- Zadanie 1
Proszę ocenić, czy stwierdzenia (a), (b) i (c) zgadzają się z wątkiem o zimowym ubraniu. Przy każdym odpowiedz „tak” lub „nie” i przytocz dokładnie rozstrzygające słowa wątku.
(a) Według robertrobert1 kominiarkę można zsunąć za brodę, gdy nagle zrobi się ciepło.
(b) robertrobert1 używa maski zawsze, gdy temperatura spada poniżej zera.
(c) Rowerzysta widziany na drodze do Powsina jechał w długich spodniach.

- Wybrany fragment
Autor Wątek: Zimowe ubranie  (Przeczytany 16941 razy)

Offline Mężczyzna tomeko

  • Wiadomości: 449
  • Miasto: Radzików
  • Na forum od: 11.01.2008
Zimowe ubranie
« 6 Lis 2009, 15:34 »

Offline Mężczyzna robertrobert1

  • Wiadomości: 701
  • Miasto: Warszawa
  • Na forum od: 19.04.2009
Zimowe ubranie
« 6 Lis 2009, 21:01 »
Cytat: "Zbyszek"
K
będzie tworzyło dobry duet i będzie bardziej uniwersalne od jednolitej kominiarki..


Niestety ale nie masz racji. Kominiarka o wiele bardziej jest wygodniejsza w użytkowaniu. Po prostu gdy nagle zrobi ci się ciepło to kominiarkę zsuwasz za brodę by po chwili móc z powrotem ją naciągnąć. Twoja kombinacja 2 "masek" są bardzo upierdliwe.

Offline Mężczyzna Zbyszek

  • Wiadomości: 1473
  • Miasto: Zawiercie
  • Na forum od: 17.02.2009
Zimowe ubranie
« 7 Lis 2009, 13:46 »
Cytat: "robertrobert1"
Twoja kombinacja 2 "masek" są bardzo upierdliwe.

 
Być może masz rację - wszystko "wyjdzie w praniu" jak będzie okazja do sprawdzenia zestawu.

Offline Mężczyzna robertrobert1

  • Wiadomości: 701
  • Miasto: Warszawa
  • Na forum od: 19.04.2009
Zimowe ubranie
« 7 Lis 2009, 19:08 »
Cytat: "Zbyszek"
Cytat: "robertrobert1"
Twoja kombinacja 2 "masek" są bardzo upierdliwe.

 
Być może masz rację - wszystko "wyjdzie w praniu" jak będzie okazja do sprawdzenia zestawu.


Mam rację gdyż sam używam maski ale tylko wtedy kiedy to temperatura spada poniżej -15 st C. Niestety w takich temperaturach dzieki tej "upierdliwosci" zyskujemy komfort cieplny.

Offline Mężczyzna robertrobert1

  • Wiadomości: 701
  • Miasto: Warszawa
  • Na forum od: 19.04.2009
Zimowe ubranie
« 8 Lis 2009, 12:00 »
[quote="Michał Wolff". Sprawa ubioru to sprawa indywidualna, każdy inaczej się poci, inaczej odczuwa wygodę itd. Dlatego co się sprawdza u jednej osoby nie zawsze musi się sprawdzić u drugiej[/quote]

Masz rację Michale. Ostatnio na drodze do Powsina widziałem gościa, ktory pedałował w krótkich spodniach a była wówczas temperatura poniżej zera. Tak więc albo to była głupota albo gość miał zdecydowanie inny komfort cieplny...

- Zadanie 2
Wybierz z zestawienia wszystkie linie, w których występuje słowo „This”.

Rekordy elementów interfejsu
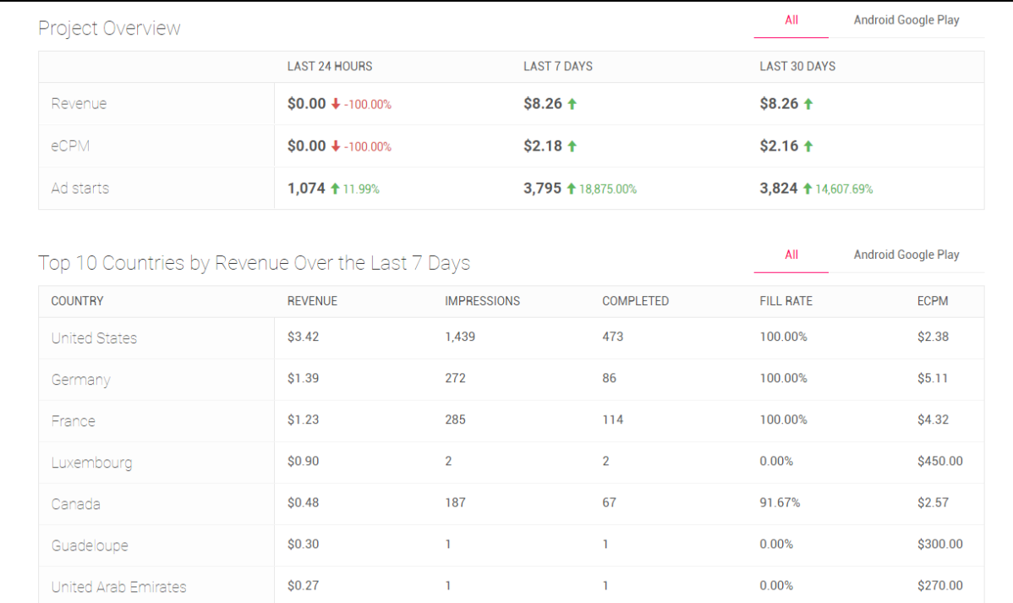Select the All tab in the countries section

[x=791, y=255]
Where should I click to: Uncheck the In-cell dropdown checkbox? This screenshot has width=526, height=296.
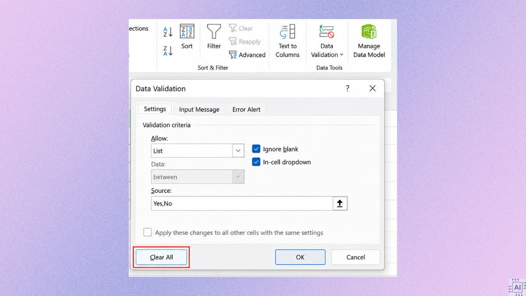(256, 162)
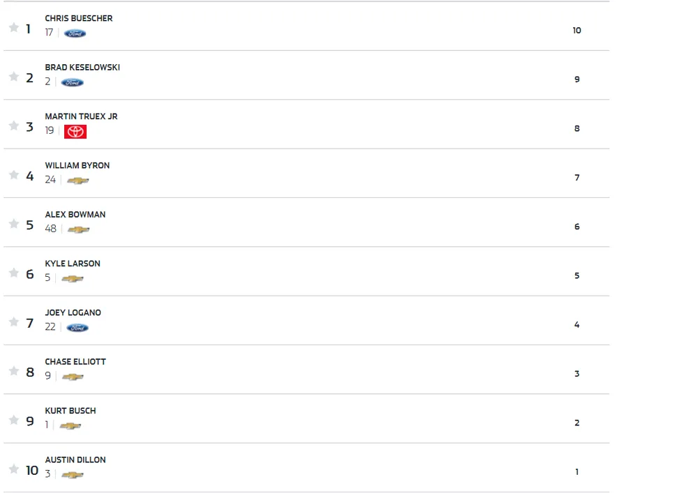
Task: Click the Ford logo under Brad Keselowski
Action: point(72,82)
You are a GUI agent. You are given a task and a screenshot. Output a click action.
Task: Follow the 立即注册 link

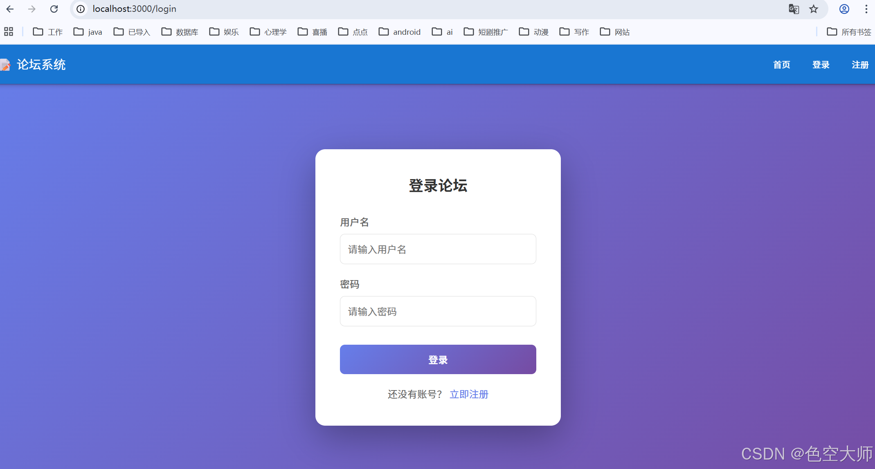pos(469,394)
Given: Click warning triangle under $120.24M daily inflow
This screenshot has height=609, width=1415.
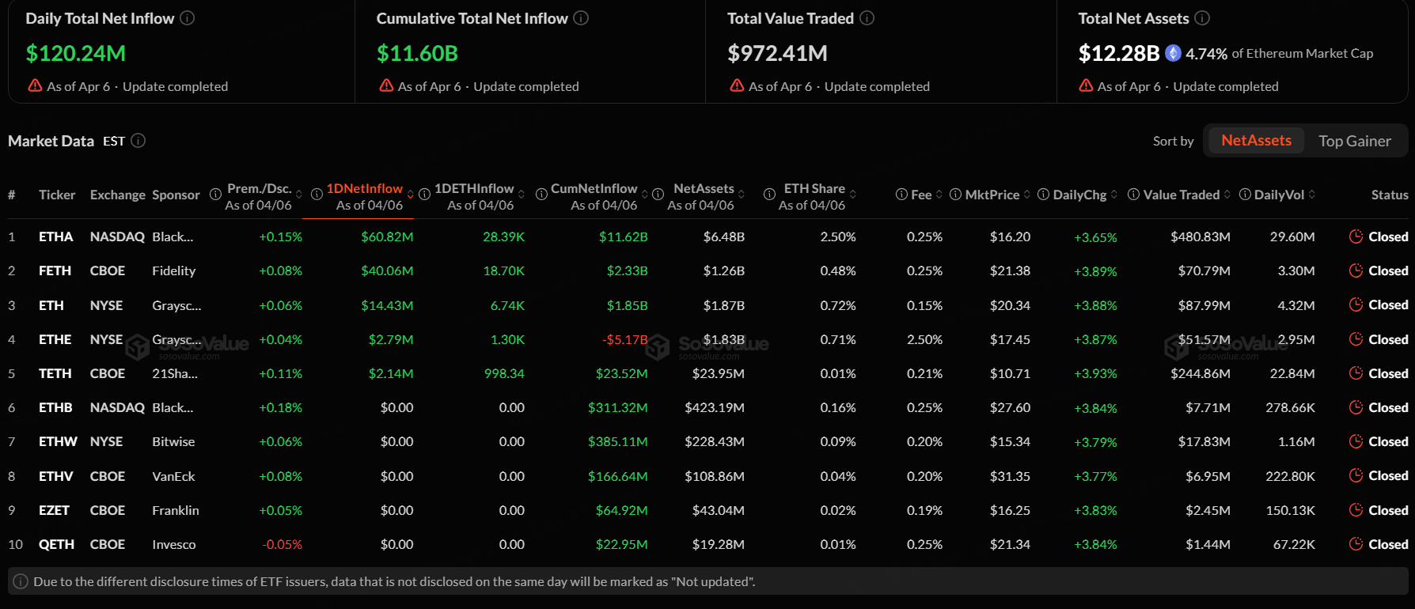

- Pisemne rozwiązanie 1
(a) Tak: „kominiarkę zsuwasz za brodę by po chwili móc z powrotem ją naciągnąć”.
(b) Nie: „sam używam maski ale tylko wtedy kiedy to temperatura spada poniżej -15 st C”.
(c) Nie: „pedałował w krótkich spodniach”.

- Pisemne rozwiązanie 2
Where should I click to: Uncheck the In-cell dropdown checkbox? This screenshot has width=526, height=296.
This screenshot has height=609, width=1415.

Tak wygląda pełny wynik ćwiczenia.